Print every record exactly, with nothing added or left out.

[Material shown — start]

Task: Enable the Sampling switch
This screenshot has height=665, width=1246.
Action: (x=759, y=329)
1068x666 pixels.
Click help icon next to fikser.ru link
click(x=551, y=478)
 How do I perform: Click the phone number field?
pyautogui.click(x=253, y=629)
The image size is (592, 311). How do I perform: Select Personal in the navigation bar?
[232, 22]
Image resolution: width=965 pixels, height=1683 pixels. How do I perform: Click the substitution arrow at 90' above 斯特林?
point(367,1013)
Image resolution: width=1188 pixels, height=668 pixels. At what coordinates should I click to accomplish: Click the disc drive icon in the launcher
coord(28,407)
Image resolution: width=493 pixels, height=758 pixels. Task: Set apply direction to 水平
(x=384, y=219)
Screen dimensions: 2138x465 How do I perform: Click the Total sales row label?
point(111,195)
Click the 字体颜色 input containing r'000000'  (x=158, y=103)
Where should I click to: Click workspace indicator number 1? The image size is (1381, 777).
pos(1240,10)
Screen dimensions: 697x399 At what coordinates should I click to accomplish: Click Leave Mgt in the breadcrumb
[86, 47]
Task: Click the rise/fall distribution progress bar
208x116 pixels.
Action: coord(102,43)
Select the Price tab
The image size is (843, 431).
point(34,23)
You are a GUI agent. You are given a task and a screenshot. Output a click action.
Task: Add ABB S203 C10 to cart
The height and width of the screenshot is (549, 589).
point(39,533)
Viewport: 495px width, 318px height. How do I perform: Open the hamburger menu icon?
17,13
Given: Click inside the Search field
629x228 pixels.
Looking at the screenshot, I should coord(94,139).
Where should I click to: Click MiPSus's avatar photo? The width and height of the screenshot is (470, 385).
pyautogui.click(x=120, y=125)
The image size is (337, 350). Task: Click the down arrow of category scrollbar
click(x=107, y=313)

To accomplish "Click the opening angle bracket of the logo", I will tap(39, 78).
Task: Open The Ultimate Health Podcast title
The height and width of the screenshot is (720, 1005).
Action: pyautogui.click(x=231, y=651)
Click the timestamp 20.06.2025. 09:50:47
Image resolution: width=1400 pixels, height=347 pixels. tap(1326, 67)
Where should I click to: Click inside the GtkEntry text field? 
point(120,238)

[Material shown — finish]

→ Response box
Task: Enable the Sampling switch
This screenshot has height=665, width=1246.
Action: (x=759, y=329)
1068x666 pixels.
Click help icon next to fikser.ru link
click(x=551, y=478)
 How do I perform: Click the phone number field?
pyautogui.click(x=253, y=629)
The image size is (592, 311). How do I perform: Select Personal in the navigation bar?
[232, 22]
Image resolution: width=965 pixels, height=1683 pixels. How do I perform: Click the substitution arrow at 90' above 斯特林?
point(367,1013)
Image resolution: width=1188 pixels, height=668 pixels. At what coordinates should I click to accomplish: Click the disc drive icon in the launcher
coord(28,407)
Image resolution: width=493 pixels, height=758 pixels. Task: Set apply direction to 水平
(x=384, y=219)
Screen dimensions: 2138x465 How do I perform: Click the Total sales row label?
point(111,195)
Click the 字体颜色 input containing r'000000'  (x=158, y=103)
Where should I click to: Click workspace indicator number 1? The image size is (1381, 777).
pos(1240,10)
Screen dimensions: 697x399 At what coordinates should I click to accomplish: Click Leave Mgt in the breadcrumb
[86, 47]
Task: Click the rise/fall distribution progress bar
208x116 pixels.
Action: coord(102,43)
Select the Price tab
The image size is (843, 431).
point(34,23)
You are a GUI agent. You are given a task and a screenshot. Output a click action.
Task: Add ABB S203 C10 to cart
The height and width of the screenshot is (549, 589).
point(39,533)
Viewport: 495px width, 318px height. How do I perform: Open the hamburger menu icon?
17,13
Given: Click inside the Search field
629x228 pixels.
Looking at the screenshot, I should coord(94,139).
Where should I click to: Click MiPSus's avatar photo? The width and height of the screenshot is (470, 385).
pyautogui.click(x=120, y=125)
The image size is (337, 350). Task: Click the down arrow of category scrollbar
click(x=107, y=313)

To accomplish "Click the opening angle bracket of the logo", I will tap(39, 78).
Task: Open The Ultimate Health Podcast title
The height and width of the screenshot is (720, 1005).
Action: pyautogui.click(x=231, y=651)
Click the timestamp 20.06.2025. 09:50:47
Image resolution: width=1400 pixels, height=347 pixels. tap(1326, 67)
Where should I click to: Click inside the GtkEntry text field? 
point(120,238)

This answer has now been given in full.